Segundo ainda o vice, 23 pessoas que estavam no bairro de Belém, na zona leste, onde foi filmada a discussão com o padre, foram encaminhadas para tratamento. Ele afirma que, na região central, a abordagem costuma gerar, em média, de 30 a 40 encaminhamentos. Ainda de acordo com o coronel, elas são encaminhadas para equipamentos com o CAPS e o HUB de Cuidados, do governo do estado.

Mello Araújo disse que quer “lançar um desafio ao religioso”. “Quantas pessoas chegaram à cura através dessa iniciativa dele de simplesmente dar comida? Eu faço o desafio”, diz.

Padre Júlio responde

Ao Metrópoles, o padre Júlio Lancellotti respondeu o vice-prefeito afirmando que o coronel “passa o trator” em cima das equipes de assistência social, de psicólogos, agentes de saúde e médicos. “Não é papel de um vice-prefeito fazer internações”. O padre também disse que “não se faz desafios para a vida humana”.

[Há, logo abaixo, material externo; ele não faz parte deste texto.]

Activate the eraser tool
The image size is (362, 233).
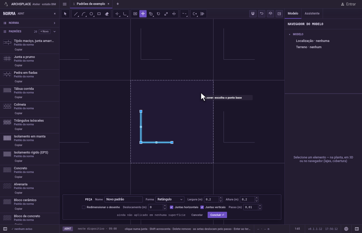107,14
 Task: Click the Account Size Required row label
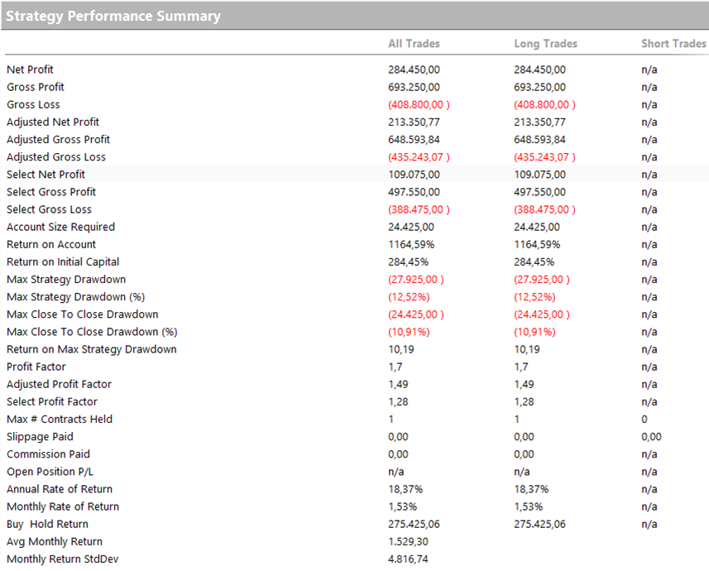(x=60, y=227)
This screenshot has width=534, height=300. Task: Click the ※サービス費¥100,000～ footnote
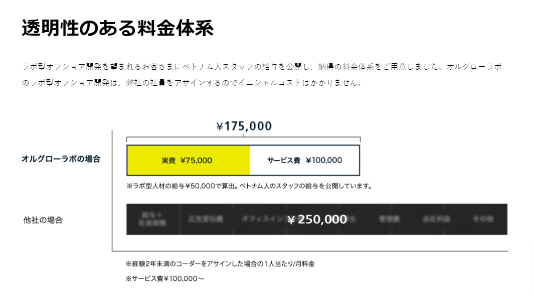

“A coisa é muito complexa, não pode ser tratada nessa simplicidade, nessa singeleza, como se as pessoas fossem uma caixinha. Eu entrego alimentos, roupas, ofereço cursos, eu não vendo droga para elas”, afirmou o padre, que classifica as ações de Mello Araújo como teatro. “Para onde foram essas pessoas convencidas foram encaminhadas?’, questiona.

“É preciso o vice-prefeito sair atropelando a estrutura técnica da própria prefeitura? Eles [a prefeitura] têm assistentes sociais, psicólogos, agentes de saúde, médicos, psiquiatras, tudo, mas quem tem o poder de fazê-los ficar na rua sou eu? Eu tenho superpoderes?”, disse o padre Júlio.

O religioso também rebateu a crítica de que o fato de oferecer comida aos dependentes os incentivaria a não procurar tratamento. “Então vamos deixá-los morrer de fome. Quer dizer, é uma lógica punitiva, é uma lógica de criminalização. Não é uma lógica humana”, diz.

Padre Júlio ainda afirma que está disposto a conversar com a prefeitura sobre políticas para a população em situação de rua e para dependentes químicos e defendeu o trabalho feito pela Pastoral do Povo da Rua.

“Ele [o vice-prefeito] poderia vir conhecer os cursos profissionalizantes e o trabalho social que temos. Eu o convidei para que ele conheça a escola Santa Marina, Santa Paulina, conheça os cursos que nós temos com o Senac, os programas de moradia e todo o trabalho que fazemos com a população de rua, tratando as pessoas humanamente e não como objetos que tem que ser retirados para ‘higienizar’ a cidade”, disse o padre.